> **Try it**
Below are some entries. Repeat exactly the lines from the one with "Celebrant (566, 2163)" through the one with "[button] (74, 24)", and only those.
Data shown: Begin
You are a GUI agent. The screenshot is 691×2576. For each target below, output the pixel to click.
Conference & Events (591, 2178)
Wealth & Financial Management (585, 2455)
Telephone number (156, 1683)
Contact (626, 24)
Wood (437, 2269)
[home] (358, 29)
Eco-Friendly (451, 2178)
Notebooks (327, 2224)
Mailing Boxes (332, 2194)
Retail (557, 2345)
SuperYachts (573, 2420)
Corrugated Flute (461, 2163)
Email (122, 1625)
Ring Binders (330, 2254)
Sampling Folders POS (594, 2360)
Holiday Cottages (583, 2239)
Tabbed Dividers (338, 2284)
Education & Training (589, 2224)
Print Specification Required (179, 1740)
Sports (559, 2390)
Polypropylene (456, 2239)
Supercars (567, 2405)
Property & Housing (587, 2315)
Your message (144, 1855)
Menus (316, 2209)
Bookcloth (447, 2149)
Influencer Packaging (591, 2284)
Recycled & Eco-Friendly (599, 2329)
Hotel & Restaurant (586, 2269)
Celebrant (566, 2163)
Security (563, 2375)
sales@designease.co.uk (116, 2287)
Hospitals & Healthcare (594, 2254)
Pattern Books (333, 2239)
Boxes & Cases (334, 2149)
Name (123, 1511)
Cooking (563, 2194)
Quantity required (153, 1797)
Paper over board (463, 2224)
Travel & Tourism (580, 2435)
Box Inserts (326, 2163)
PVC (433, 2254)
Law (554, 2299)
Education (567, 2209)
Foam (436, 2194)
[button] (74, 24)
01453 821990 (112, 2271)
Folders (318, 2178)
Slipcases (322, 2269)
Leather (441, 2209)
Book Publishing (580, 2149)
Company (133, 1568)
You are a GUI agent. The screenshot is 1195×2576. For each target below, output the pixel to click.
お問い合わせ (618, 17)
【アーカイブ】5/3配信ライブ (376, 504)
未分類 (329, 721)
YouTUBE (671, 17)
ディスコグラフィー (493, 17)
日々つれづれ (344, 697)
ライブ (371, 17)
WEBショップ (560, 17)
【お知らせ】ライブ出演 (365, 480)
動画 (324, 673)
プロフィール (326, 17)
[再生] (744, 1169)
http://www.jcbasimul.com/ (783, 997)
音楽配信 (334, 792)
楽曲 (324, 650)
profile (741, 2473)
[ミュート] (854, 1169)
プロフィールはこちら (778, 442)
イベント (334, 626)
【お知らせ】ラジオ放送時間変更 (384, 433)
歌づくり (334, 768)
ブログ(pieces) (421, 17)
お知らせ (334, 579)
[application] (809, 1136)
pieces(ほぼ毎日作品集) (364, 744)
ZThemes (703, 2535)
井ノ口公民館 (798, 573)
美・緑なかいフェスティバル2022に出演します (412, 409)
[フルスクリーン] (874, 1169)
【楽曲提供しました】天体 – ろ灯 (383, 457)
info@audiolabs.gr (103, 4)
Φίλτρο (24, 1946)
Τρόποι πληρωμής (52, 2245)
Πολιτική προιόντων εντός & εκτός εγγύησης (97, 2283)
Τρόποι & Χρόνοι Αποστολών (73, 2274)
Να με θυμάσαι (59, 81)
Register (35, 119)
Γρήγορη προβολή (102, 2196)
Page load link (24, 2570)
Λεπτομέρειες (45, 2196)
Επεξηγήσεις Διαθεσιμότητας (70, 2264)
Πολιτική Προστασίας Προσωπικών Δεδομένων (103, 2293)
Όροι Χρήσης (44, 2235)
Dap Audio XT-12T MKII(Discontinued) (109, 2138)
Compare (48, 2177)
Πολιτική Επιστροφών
Data shown: End
> **Result of this exercise**
Celebrant (566, 2163)
Security (563, 2375)
sales@designease.co.uk (116, 2287)
Hospitals & Healthcare (594, 2254)
Pattern Books (333, 2239)
Boxes & Cases (334, 2149)
Name (123, 1511)
Cooking (563, 2194)
Quantity required (153, 1797)
Paper over board (463, 2224)
Travel & Tourism (580, 2435)
Box Inserts (326, 2163)
PVC (433, 2254)
Law (554, 2299)
Education (567, 2209)
Foam (436, 2194)
[button] (74, 24)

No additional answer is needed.